A corn field in June is similar to a new factory construction process.  In order to build a new factory there are several key events that must take place.  The first is a plan must be constructed, the materials purchased, a foundation must be laid and then finally the structure housing all of the specific machines is built.  A corn plant in June is similar to a factory where there was a plan make, materials purchased and the corn plant is busy constructing a foundation and a building to produce a product: grain.

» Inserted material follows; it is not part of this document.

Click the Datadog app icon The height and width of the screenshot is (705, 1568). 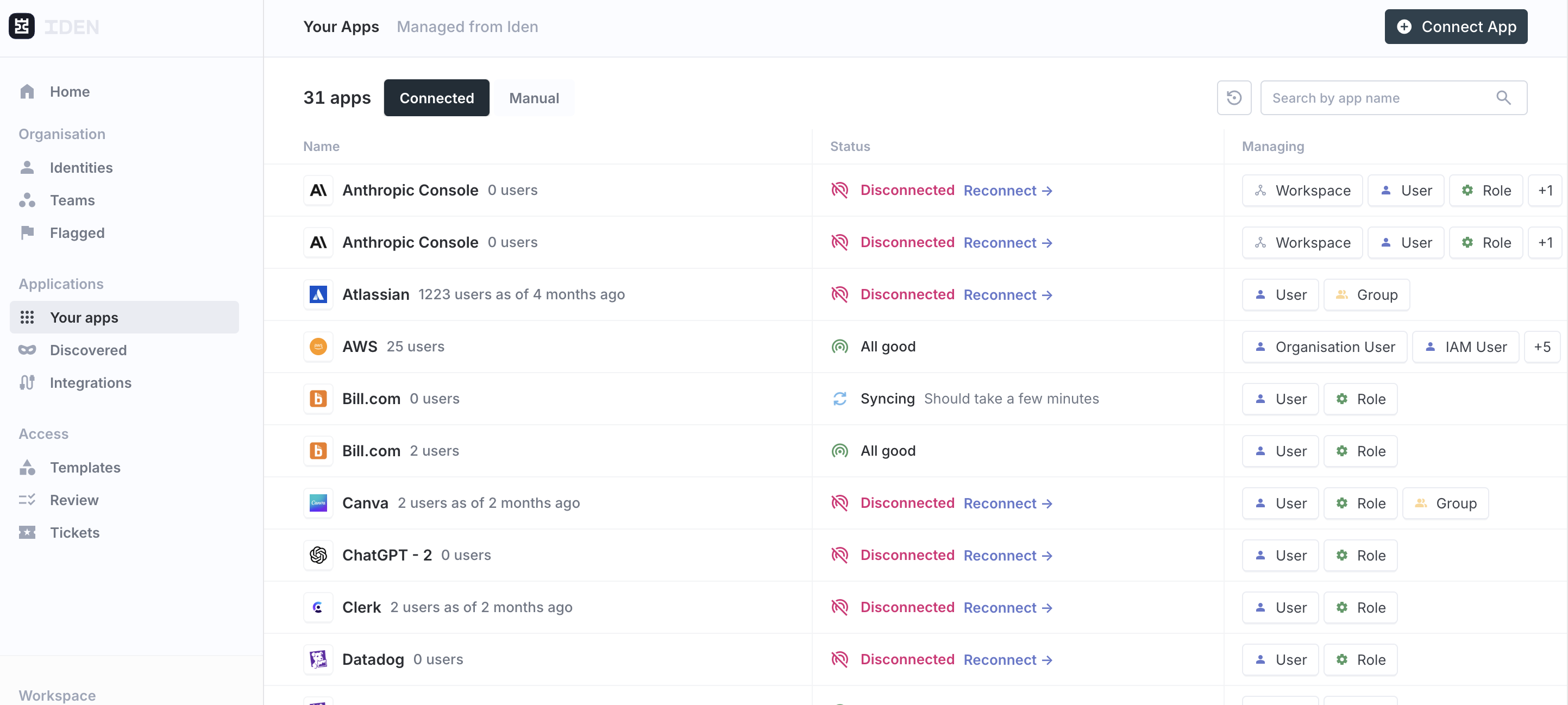[x=318, y=659]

The first two steps in the factory building process are the planning process and purchasing of materials.  You have spent many hours planning what to plant and how to plant your crop.  Materials such as Dekalb seed corn, Roundup PowerMax, and Super Grow along with equipment have been purchased in order to build the factory.  These steps were completed long before June, but are still critical to the success of the corn crop.

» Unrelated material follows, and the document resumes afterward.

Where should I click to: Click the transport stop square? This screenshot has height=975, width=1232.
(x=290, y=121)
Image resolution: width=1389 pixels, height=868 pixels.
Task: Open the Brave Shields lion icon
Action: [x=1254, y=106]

Constructing the foundation of a great corn crop is as important as laying a strong foundation for a building.  Just like a factory’s foundation, often there is a lot of work put into the project but very little of that work is visible.  Corn roots are critical to provide the corn plant with nutrients and water as well as providing Standability which is critical for success.  During June, the corn plant is actively growing its root mass.  The larger the root mass, the more potential for higher yields and to handle adverse conditions.  For instance, during the first 21 days of a corn plants life there will be approximately 54 miles of roots per acre produced in the top 12 inches of soil.  In the next 50 days an additional 32 miles of roots per acre grow to depths of three feet.

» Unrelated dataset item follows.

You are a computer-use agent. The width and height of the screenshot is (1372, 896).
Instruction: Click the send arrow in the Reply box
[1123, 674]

While a strong root foundation is being built, the above ground portion, or factory, is being enlarged.  The corn plant is the overall building structure while the cells are the area of the factory where photosynthesis occurs.  Photosynthesis is the process that sunlight is turned into sugar and the sugar is used to grow the plant and to produce grain.  The month of June is spent building the plant.  Within the first 70 days after planting, the corn field will have amassed approximately 9,000 pounds of stover per acre.  The stover consists of stalks and 18 to 20 leaves of the corn plant.  When a corn seed is planted there are only five leaves in the embryo and the corn plant must “manufacture” an additional 13 to 15 leaves.  The larger the leaf area the more potential for higher yields.  During the first part of the plants growing cycle it will produce a new leaf every five to six days, but in the second half of the growth stage a new leaf is made every one to two days.  Corn growth is rapid and is a critical part of a corn plants long term success.

Along with laying the foundation and constructing the building during the month of June, the corn plant is also determining the largest ear it can support.  The maximum yield potential of a seed is prior to planting.  Everything we do from there forward can either maintain or reduce the yield potential of the seed.  Your goal is to limit the yield loss by providing the corn plant with the best possible growing environment.  During the development stage the corn plant is evaluating the environment, the health of the root system and the ability of the corn leaves to produce enough sugar to support the ear.  If something occurs during this period such as drought, compaction, herbicide damage, or mechanical damage, the corn plant will lower the kernel count on the potential ear to fit into the new parameters.

In the end, when you scout your corn acres over the nest few weeks, we hope Smith Fertilizer and Grain have helped you lay a strong foundation, constructed the building to produce a large crop and have provided the necessary tools to increase the yield in this factory.